__Problem description__. Show all lines from the records below in which the string "dimensions" is present.

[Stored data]
....

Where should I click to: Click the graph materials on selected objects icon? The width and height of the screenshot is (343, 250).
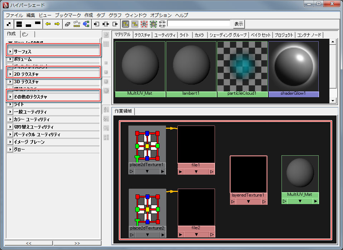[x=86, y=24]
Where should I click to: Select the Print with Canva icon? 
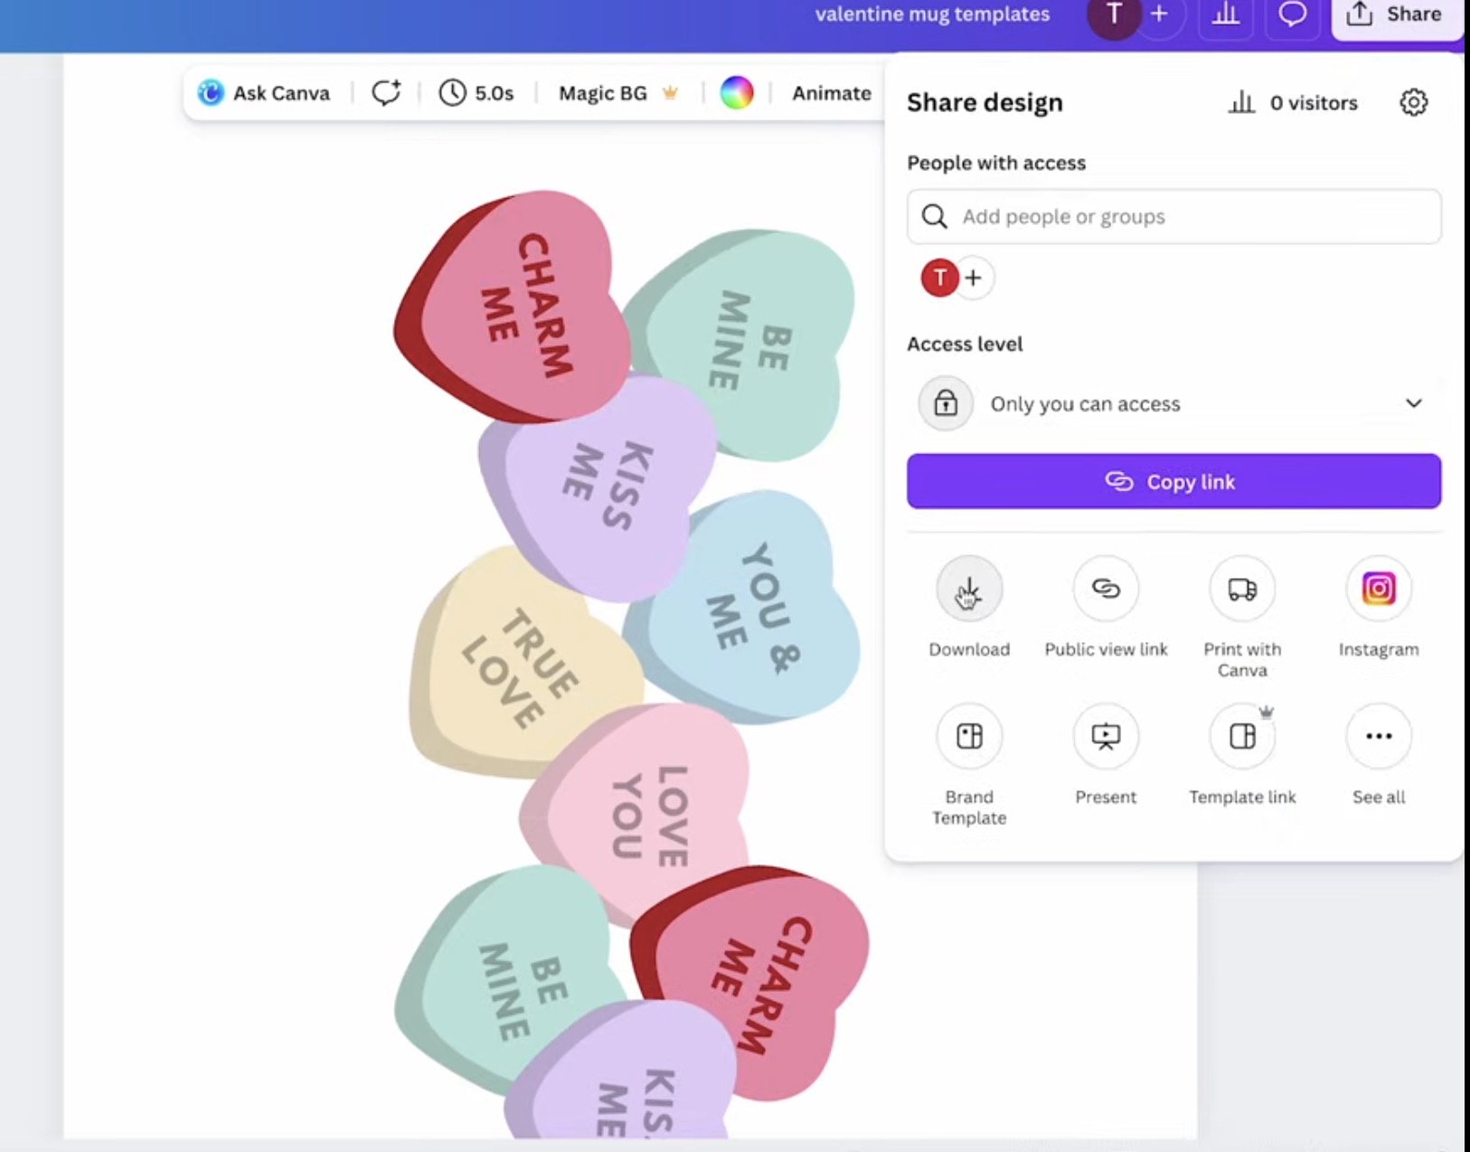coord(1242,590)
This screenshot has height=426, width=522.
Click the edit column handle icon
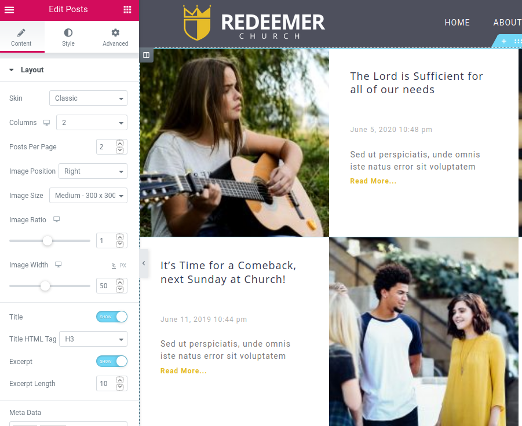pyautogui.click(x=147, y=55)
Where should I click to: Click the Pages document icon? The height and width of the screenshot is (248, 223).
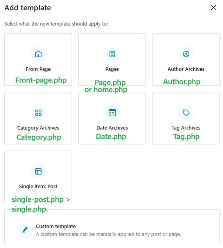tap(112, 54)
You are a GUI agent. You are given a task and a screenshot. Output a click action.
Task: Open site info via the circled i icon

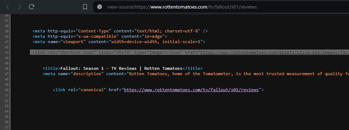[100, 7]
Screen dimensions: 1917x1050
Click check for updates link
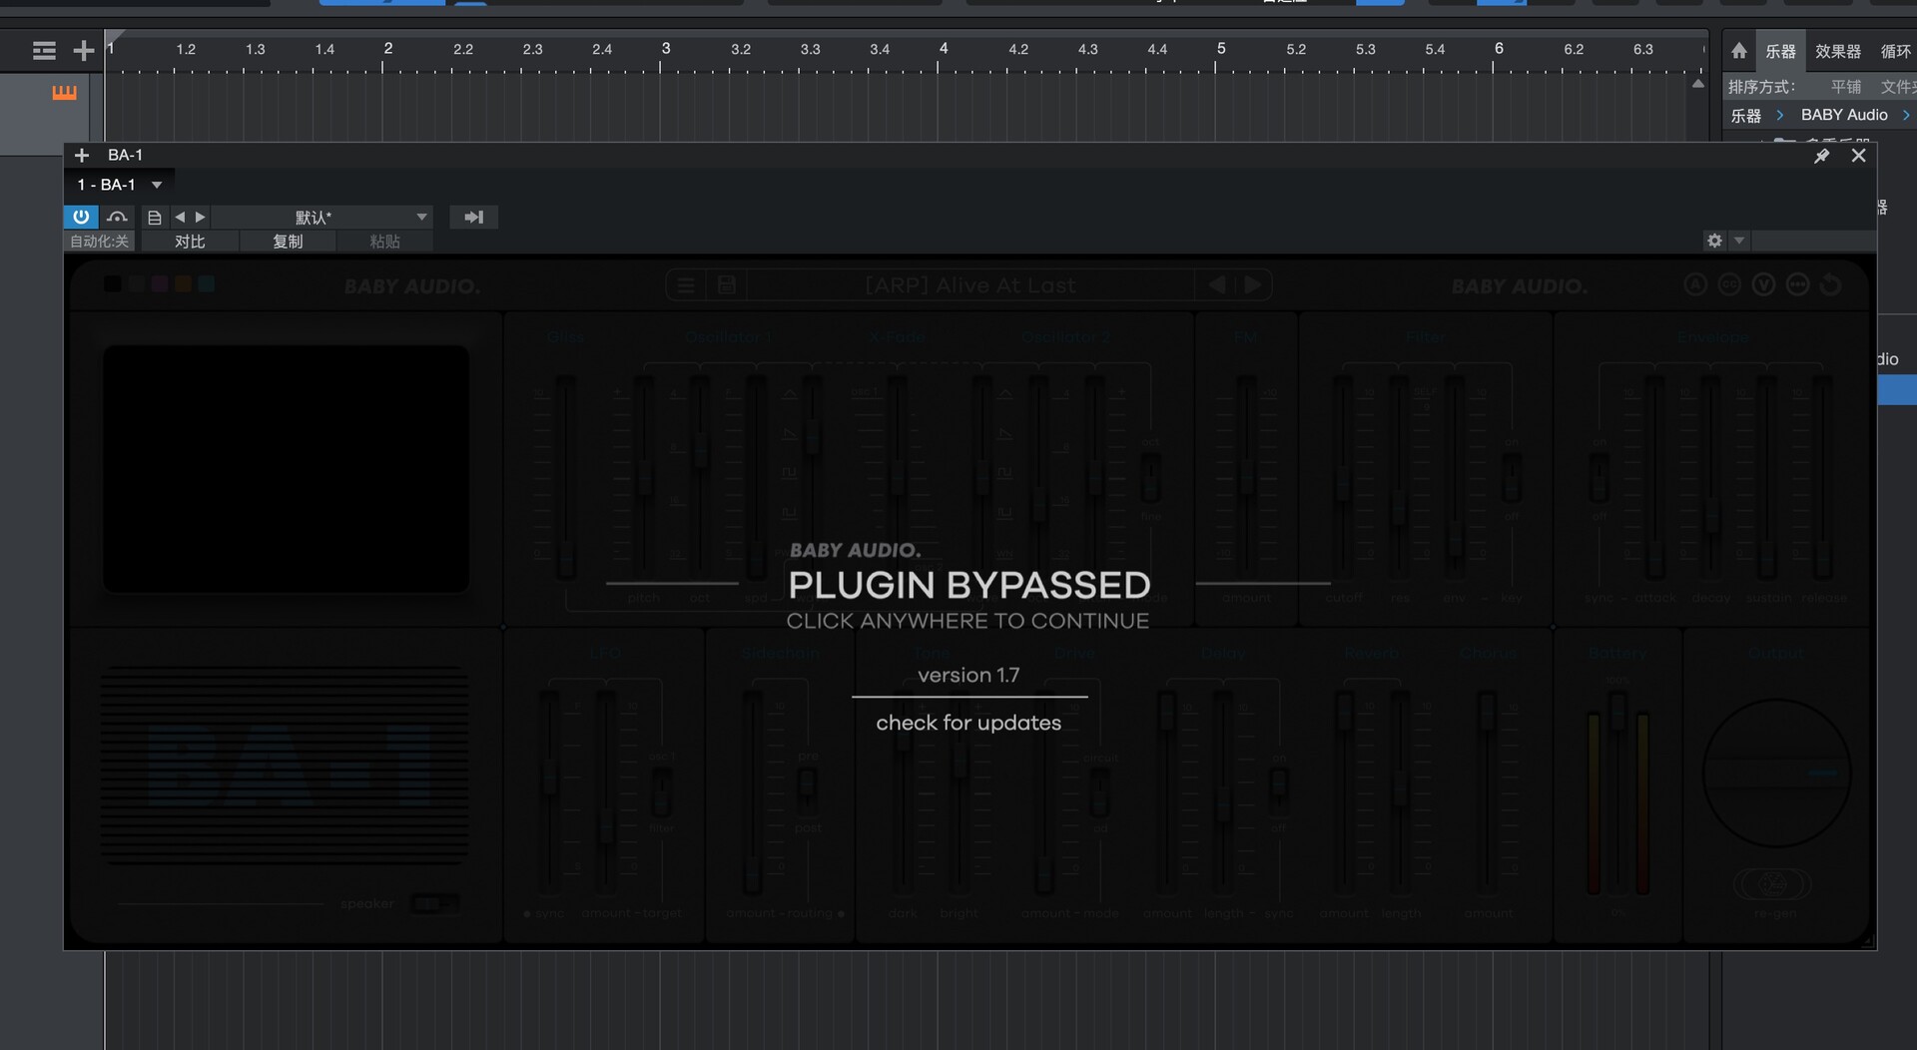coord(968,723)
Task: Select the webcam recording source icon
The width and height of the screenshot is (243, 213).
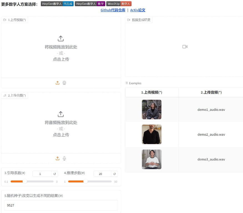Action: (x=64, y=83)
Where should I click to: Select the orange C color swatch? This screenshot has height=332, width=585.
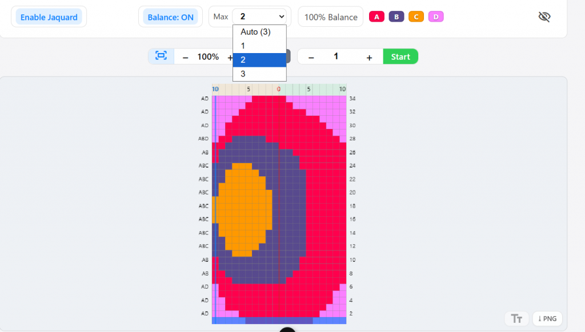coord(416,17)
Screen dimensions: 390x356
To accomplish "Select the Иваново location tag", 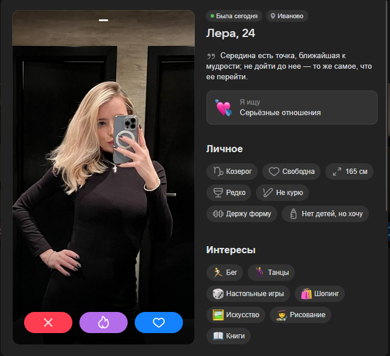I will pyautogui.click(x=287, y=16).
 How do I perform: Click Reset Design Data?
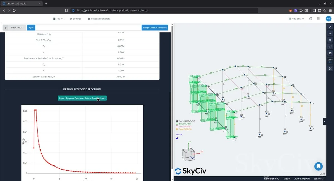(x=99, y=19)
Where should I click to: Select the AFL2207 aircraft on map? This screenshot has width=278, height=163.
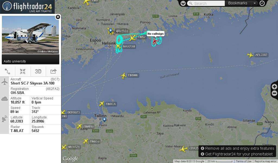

....

__Output of the exercise__.
Screen dimensions: 1917x1050
Screen dimensions: 390x356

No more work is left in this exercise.